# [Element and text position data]

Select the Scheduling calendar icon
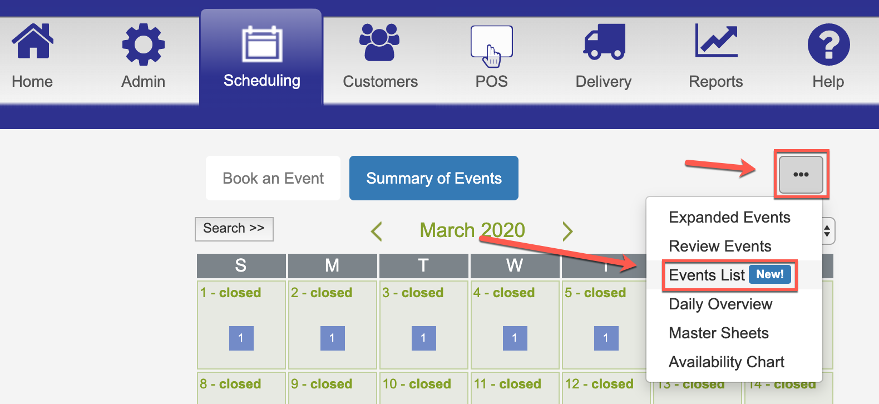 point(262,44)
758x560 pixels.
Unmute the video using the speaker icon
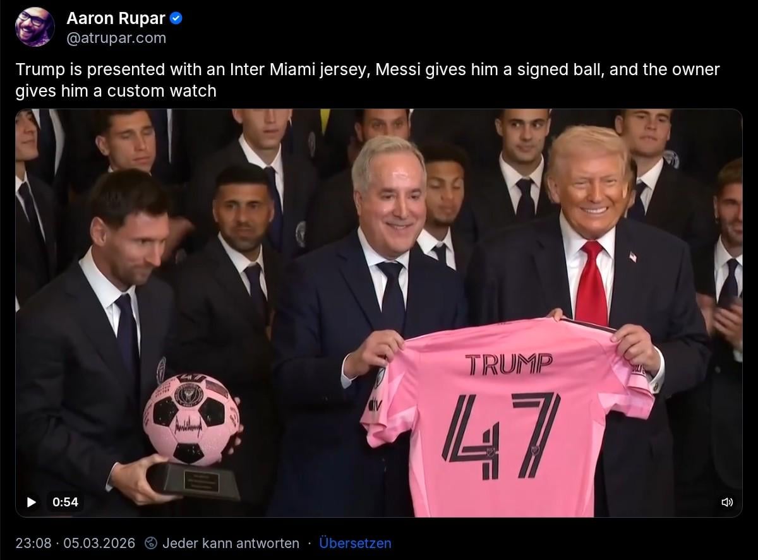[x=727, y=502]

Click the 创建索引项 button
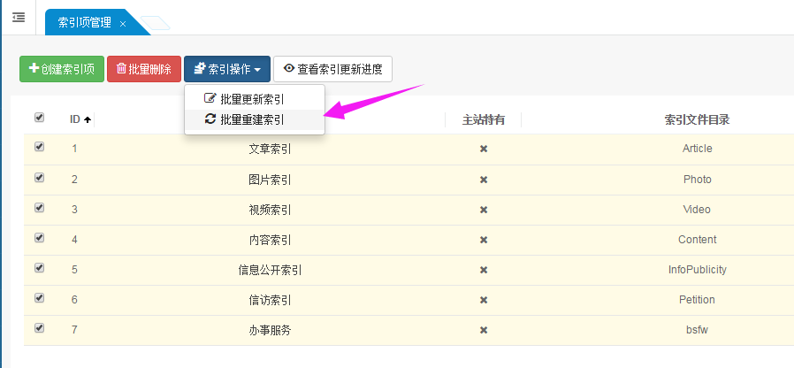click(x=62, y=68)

---

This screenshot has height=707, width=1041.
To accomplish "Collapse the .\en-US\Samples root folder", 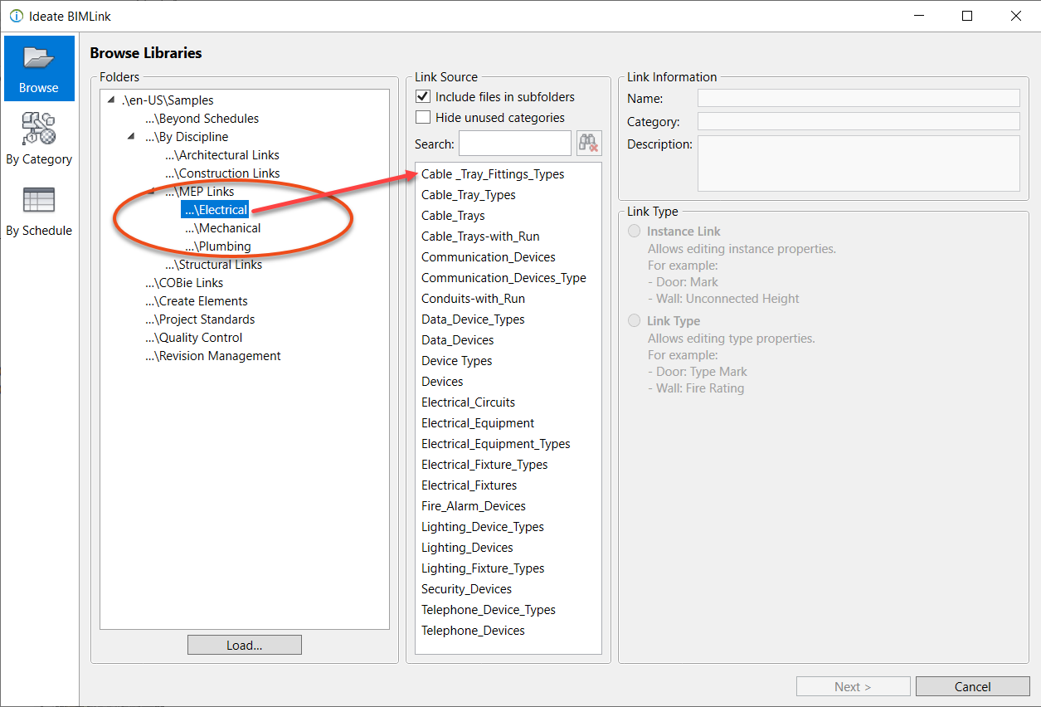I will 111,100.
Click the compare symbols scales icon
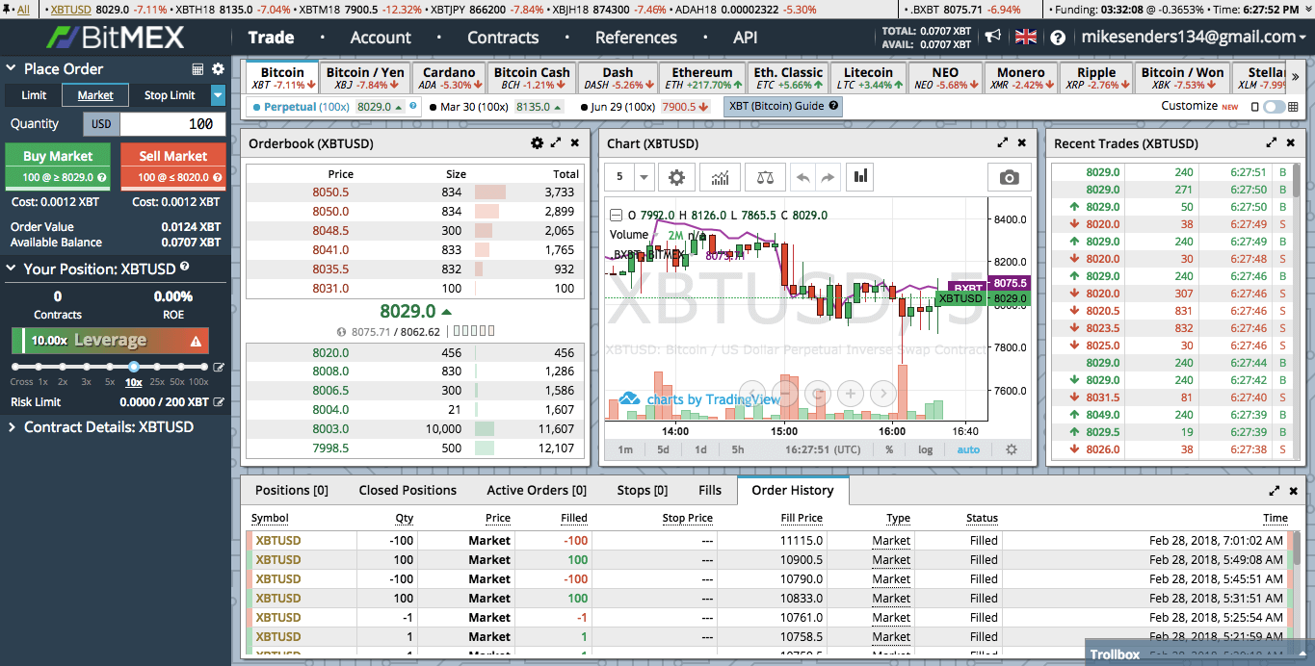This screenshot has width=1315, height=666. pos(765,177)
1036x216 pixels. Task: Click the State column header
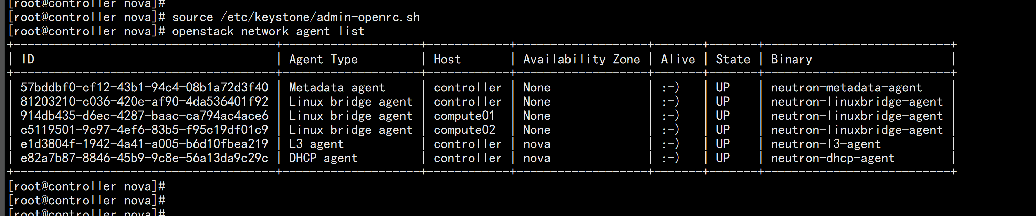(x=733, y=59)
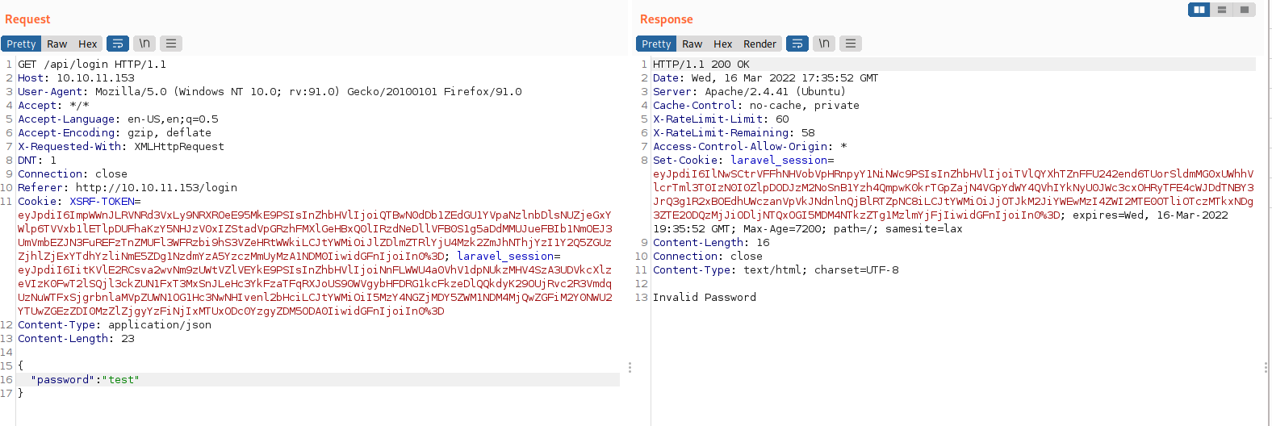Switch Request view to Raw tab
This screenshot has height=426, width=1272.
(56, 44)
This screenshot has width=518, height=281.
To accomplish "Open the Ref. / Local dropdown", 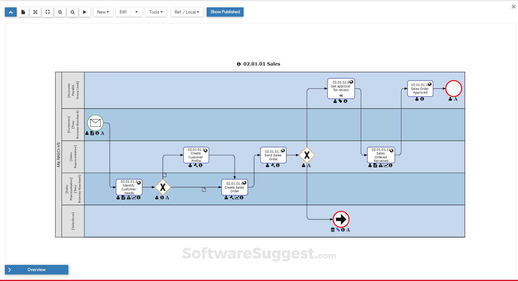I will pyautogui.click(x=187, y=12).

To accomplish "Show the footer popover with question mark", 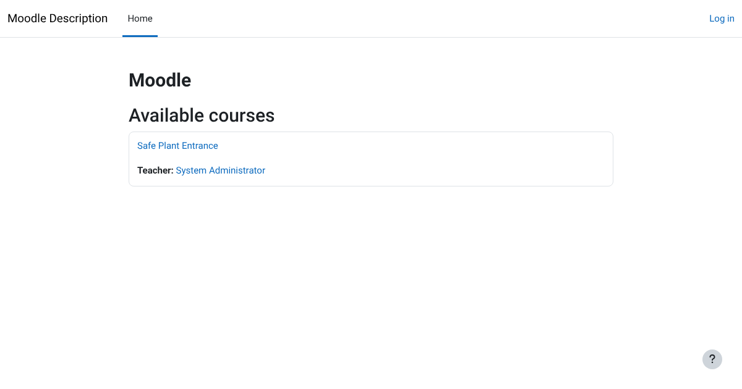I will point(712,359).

--

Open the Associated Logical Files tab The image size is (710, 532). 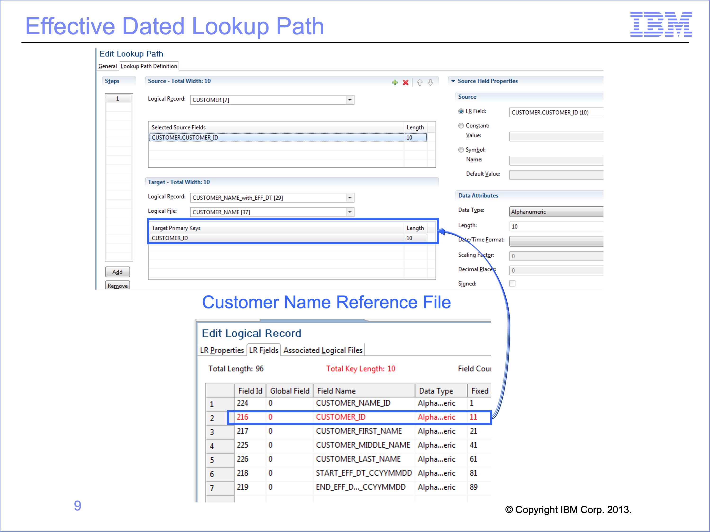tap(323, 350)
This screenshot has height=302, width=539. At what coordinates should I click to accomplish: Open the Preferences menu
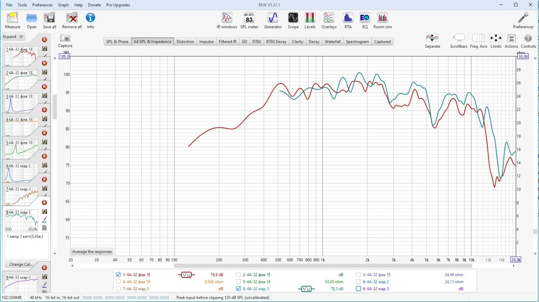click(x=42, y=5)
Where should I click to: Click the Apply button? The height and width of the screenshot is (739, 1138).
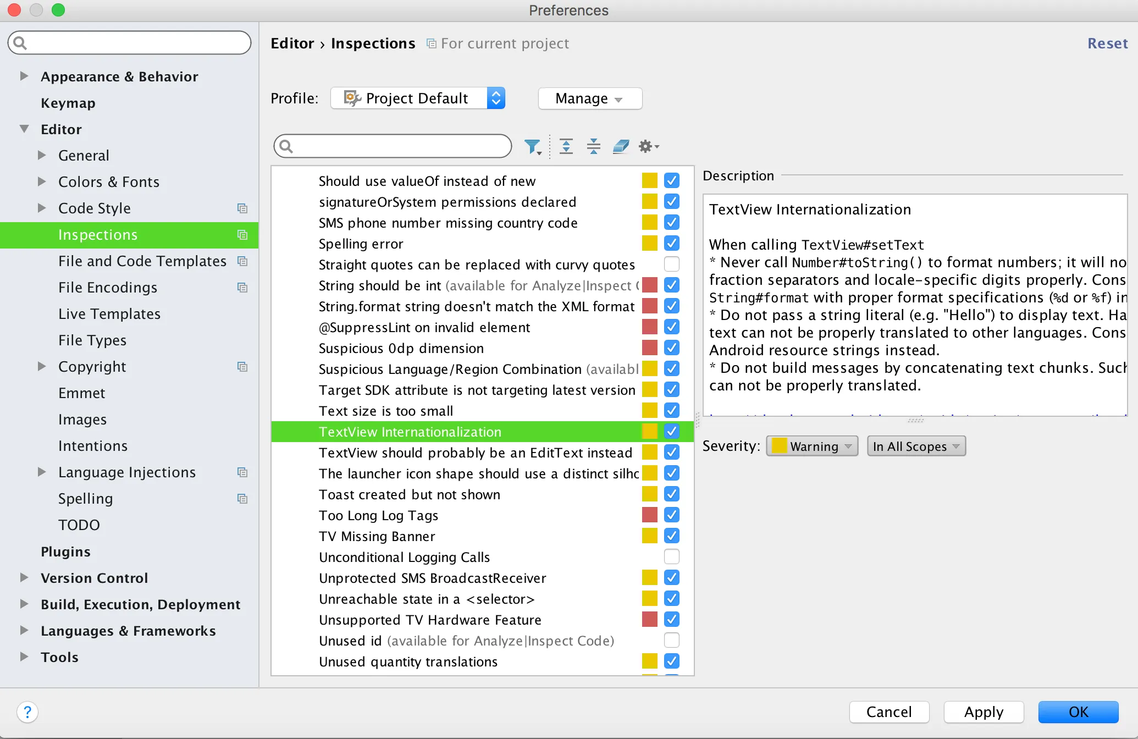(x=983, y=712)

# [Task details]
Please rewrite the items from the line with "Select the Scheduling calendar icon" to the line with "click(x=62, y=68)", switching "speaker icon" to "volume icon" and keeping everything else the same. Leave out the pictures.

# [Exercise solution]
Select the Scheduling calendar icon
 point(262,44)
758x560 pixels.
Unmute the video using the volume icon
[x=727, y=502]

Click the 创建索引项 button
click(x=62, y=68)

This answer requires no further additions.